-------- Texto del documento

Yrlander Hernández
El 3 de marzo de 2020 el Covid-19 tocaba las puertas de Chile con el primer caso: un médico chileno que había viajado por Asia. En menos de una semana las mascarillas que solo se veían en las noticias internacionales, empezaron a asomarse por las calles.
«No hay mascarillas» informaba un aviso en una farmacia. El primer tapaboca fue uno artesanal hecho por una tía. Luego llegaron las del trabajo y el uso cotidiano del «alcohol gel» o antibacterial.
Las formas de ganarse la vida en el extranjero son múltiples, pero mi norte ha sido mantener mi profesión: el periodismo, y hacer trabajos de medio tiempo para los gastos del alquiler y la comida. Con dos trabajos de medio tiempo: cajero y mesonero, se podía compartir la pasión por el periodismo sin mayores problemas.

----------------
-------- Extractos de datos

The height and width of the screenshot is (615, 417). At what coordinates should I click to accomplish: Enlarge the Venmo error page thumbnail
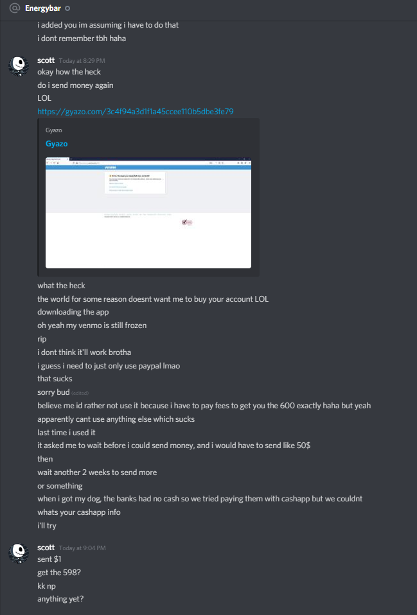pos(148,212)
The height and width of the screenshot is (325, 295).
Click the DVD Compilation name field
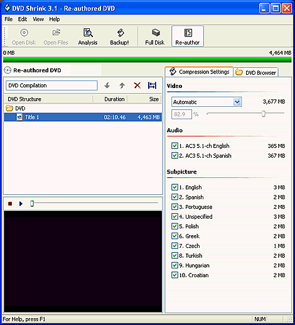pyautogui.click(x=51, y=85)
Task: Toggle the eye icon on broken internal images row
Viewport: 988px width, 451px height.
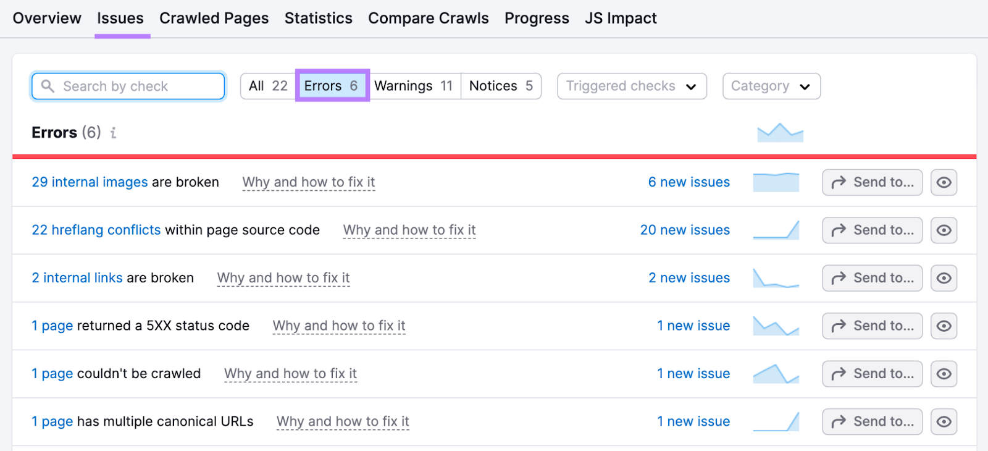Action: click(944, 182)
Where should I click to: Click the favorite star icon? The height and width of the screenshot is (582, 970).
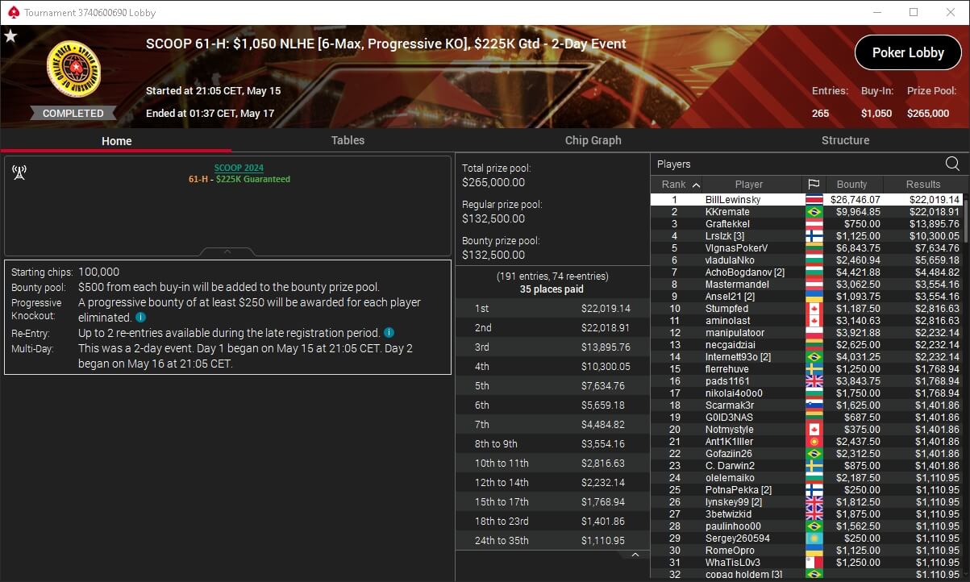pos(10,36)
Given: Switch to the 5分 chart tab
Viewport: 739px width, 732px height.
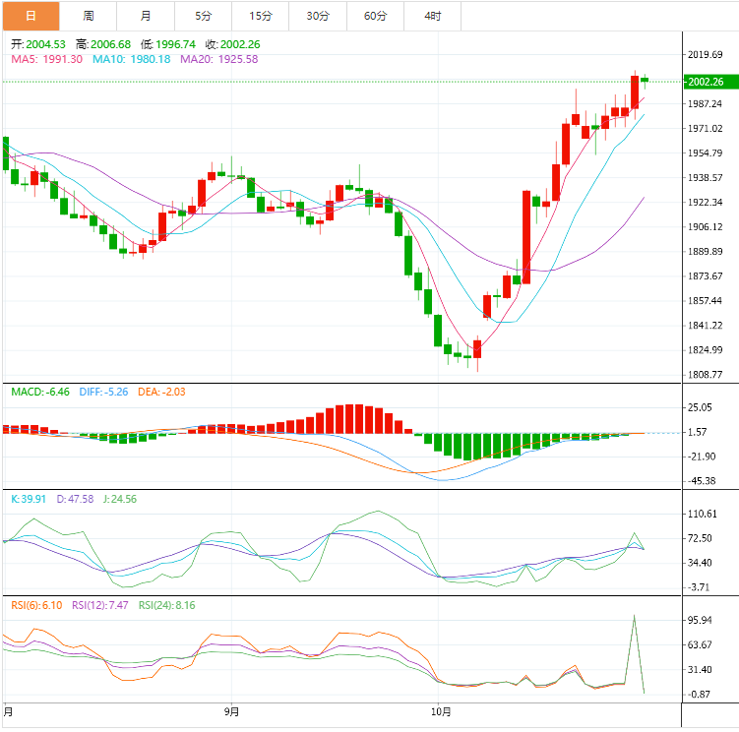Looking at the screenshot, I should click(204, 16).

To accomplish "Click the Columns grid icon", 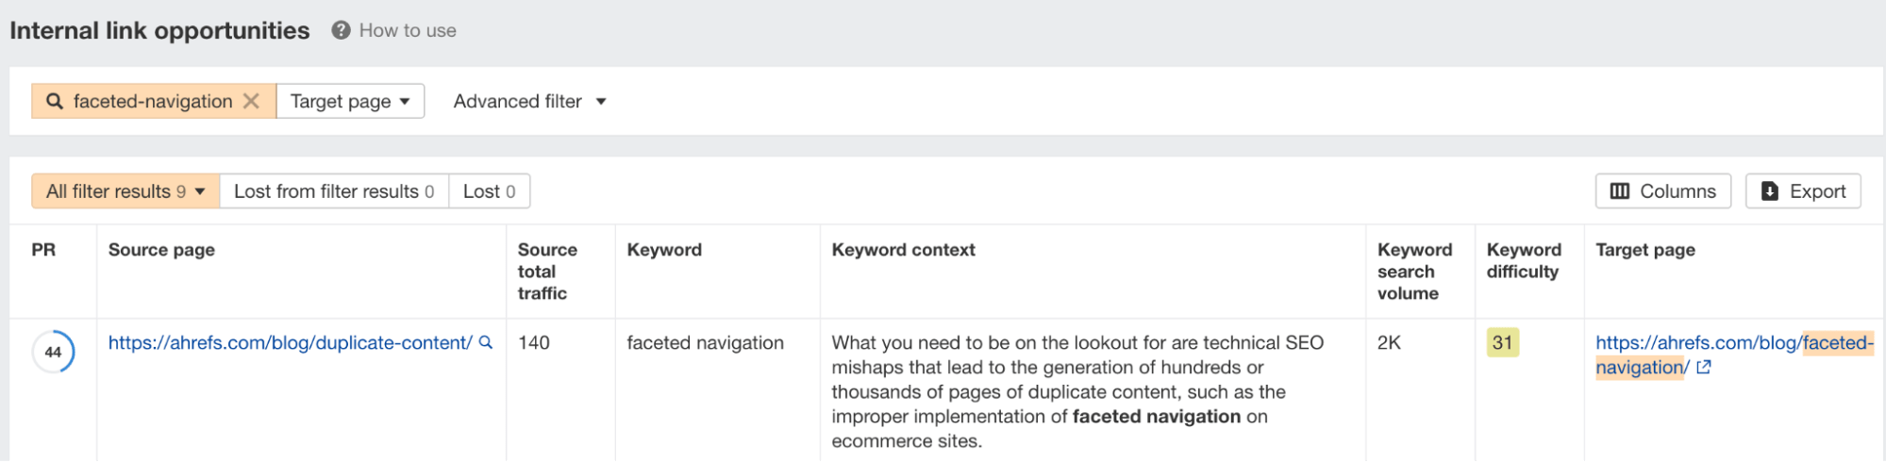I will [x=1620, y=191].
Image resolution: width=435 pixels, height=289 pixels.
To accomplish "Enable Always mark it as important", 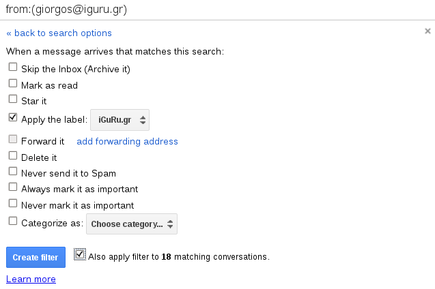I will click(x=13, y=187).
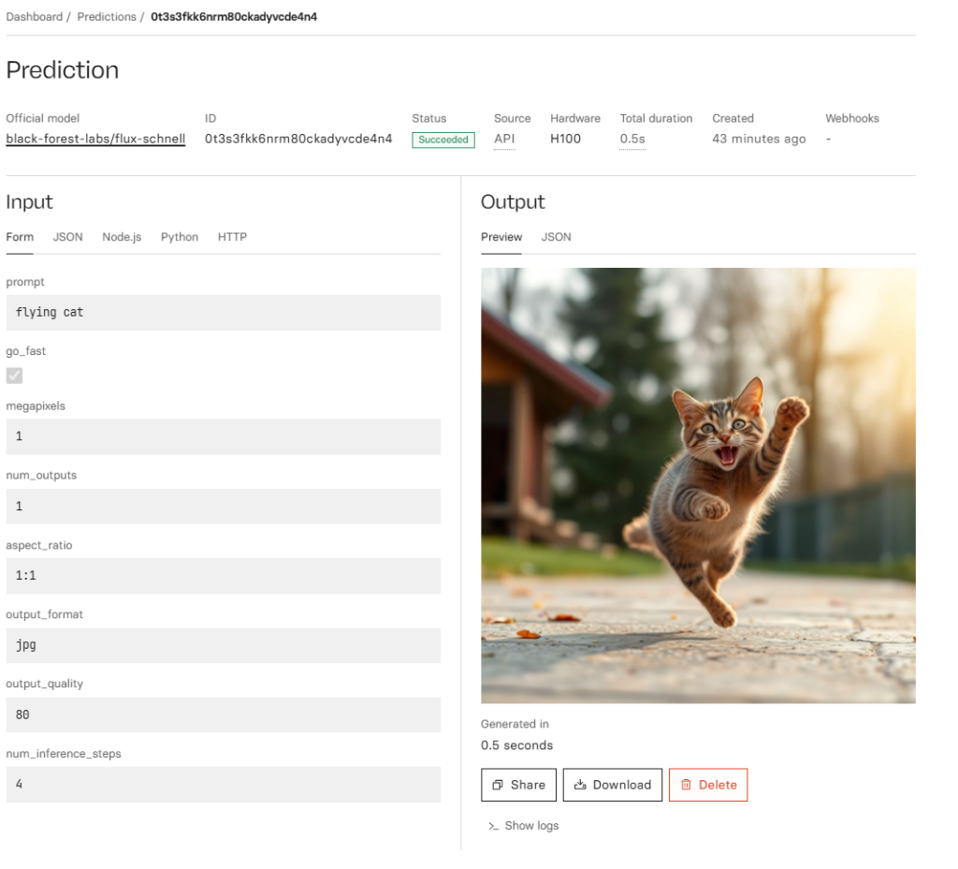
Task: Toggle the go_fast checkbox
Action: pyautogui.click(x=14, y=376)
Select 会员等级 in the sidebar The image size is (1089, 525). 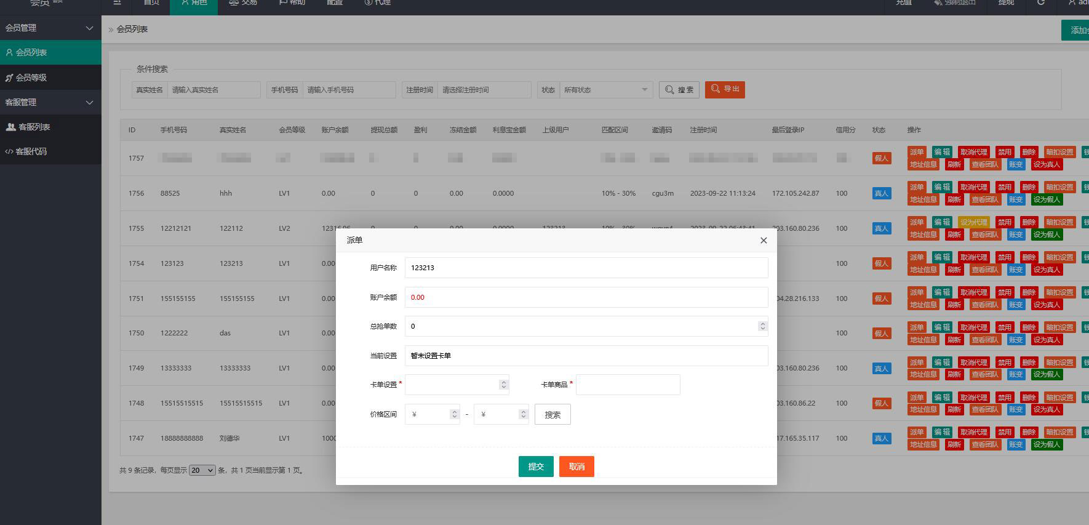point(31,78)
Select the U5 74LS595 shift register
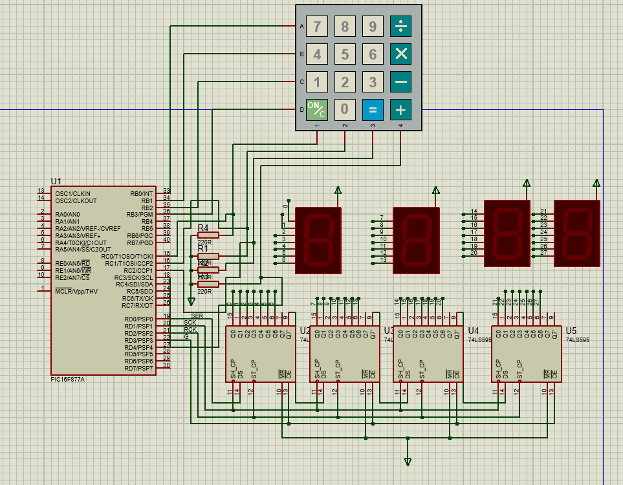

----------------

Continúa el texto sobre la llegada del Covid-19 a Chile a partir de su última oración.

Respuesta.
Marzo fue una situación intermedia, los trabajos se redujeron a uno solo, puesto que al no haber reuniones, no había eventos para trabajar sirviendo la mesa. Por suerte, el trabajo de cajero era en una tienda de una estación de servicio y se mantenía abierto.
El 25 de marzo inicia una cuarentena total en la Región Metropolitana de Chile. Para esa fecha conocimos y publicamos varias historias de venezolanos que al quedarse sin trabajo pasaron a situación de calle, implorando por un vuelo humanitario de regreso.
Con salvoconductos se podía hacer mercado y en las calles se veían connacionales con bolsos de montaña pidiendo dinero para regresar «así sea caminando». La situación se puso muy difícil. Sin trabajo y con el alquiler contando los días para cobrar, muchos se unieron y les tocó vivir hacinados en pequeños apartamentos para varias familias.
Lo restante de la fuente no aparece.